Set exercise A>
Using the California privacy recap, answer these:
(i) On what date did the California Attorney General approve the additional privacy regulation?
(ii) Which institutions conducted the 2019 research study on dark patterns, and about what share of e-commerce websites did it find using them?
(iii) According to the first example in the regulation's guidance, what must a business's opt-out process not require?
Set exercise B>
From the California privacy recap, quote the passage between "Another example can" and "benefit the company.", inclusive.

Source extract>
'''
Here’s a recap of the recent data and privacy law changes in California.
On March 15, 2021, the California Attorney General (“AG”) approved additional CA privacy regulation. The new addition to the state privacy law prohibits companies from confusing or misleading consumers seeking to exercise their data privacy rights. More specifically, the amendment says that methods for consumer opt-out requests may not be designed with the purpose of, or have the substantial effect of, “subverting or impairing” a consumer’s choice to opt-out.
What does it mean? Here are a few examples to help illustrate:
Have you ever gone to a website and signed up or bought something you didn’t want to? Sometimes it happens even without you realizing that you purchased something. Or let’s say you have an account and you want to delete it. You go to your account settings, start searching for it, but you cannot find that delete option.
Another example can be a marketing email with a required “unsubscribe” link that is hard to see because it is blended in with the overall text. Other tactics include displaying countdown timers for expiring deals, sneaking items into checkout carts, or “shaming” customers into making choices that benefit the company.
“California is the first state to ban dark patterns.”
These are all examples of dark pattern user interfaces that are designed to trick and frustrate users that the new CA law prohibits. According to a 2019 research study by Princeton and the University of Chicago, about one out of every 10 e-commerce websites used dark patterns. It is hard to legislate around psychological tricks or poor design, so not much has been done to combat the problem at this point. California is the first state to ban dark patterns.
The newly approved regulation does not ban all uses of dark patterns, only those that have “the substantial effect of subverting or impairing a consumer’s choice to opt-out.” How can companies determine if dark patterns are being used since sometimes they may not even realize they’re using them? Where is the line between intentional malice and a simple matter of poor web or mobile design? To provide further guidance, CA regulation included a few examples for companies, such as:
1. The business’s process for submitting a request to opt-out shall not require more steps than that business’s process for a consumer to opt-in to the sale of personal information after having previously opted out. Companies need to count the number of steps for opt-in and opt-out to make sure all are equal.
'''
Data block>
'''
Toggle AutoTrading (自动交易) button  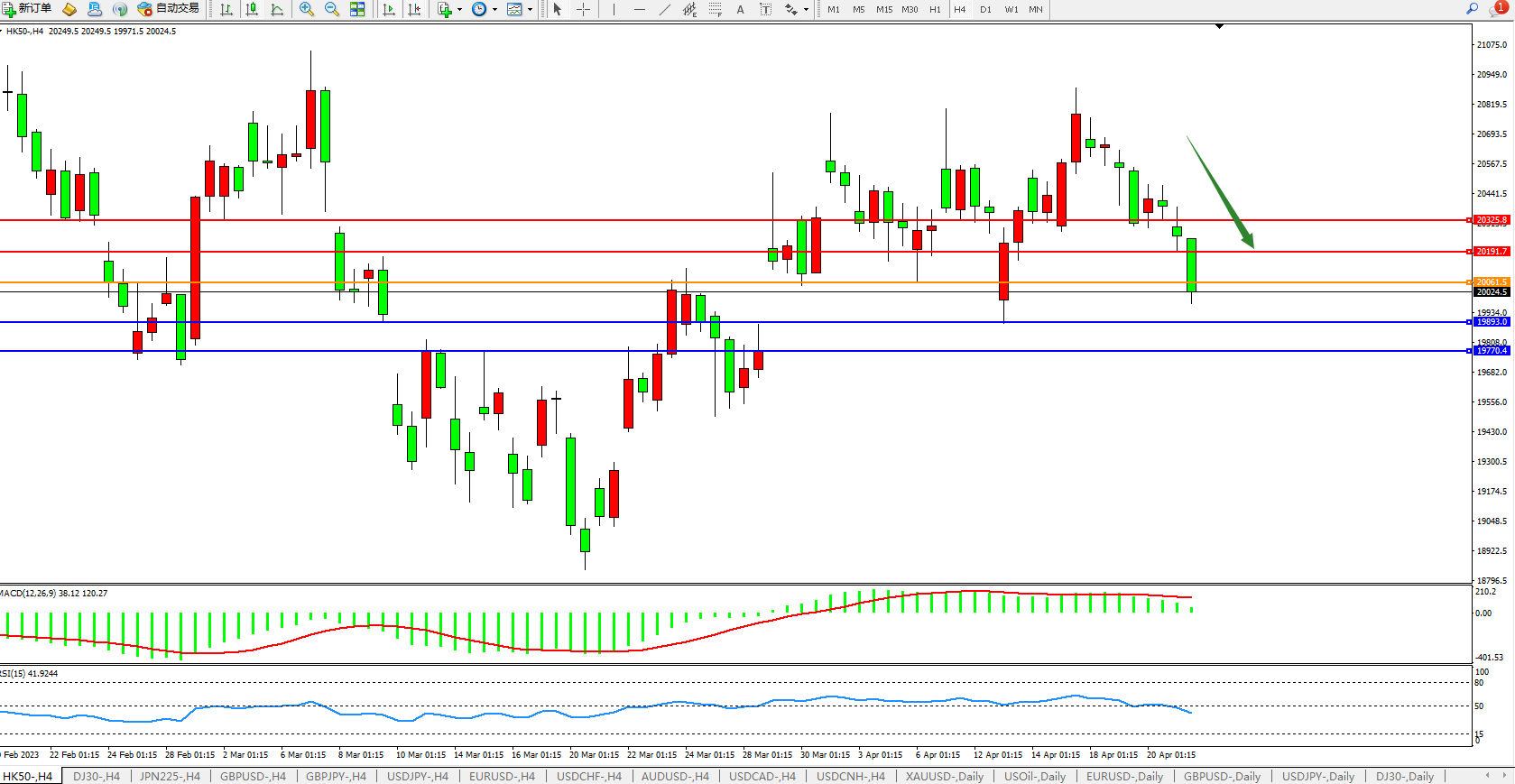point(169,9)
'''
Output A>
(i) March 15, 2021.
(ii) Princeton and the University of Chicago; about one out of every 10 e-commerce websites.
(iii) More steps than that business's process for a consumer to opt in to the sale of personal information after having previously opted out.

Output B>
Another example can be a marketing email with a required “unsubscribe” link that is hard to see because it is blended in with the overall text. Other tactics include displaying countdown timers for expiring deals, sneaking items into checkout carts, or “shaming” customers into making choices that benefit the company.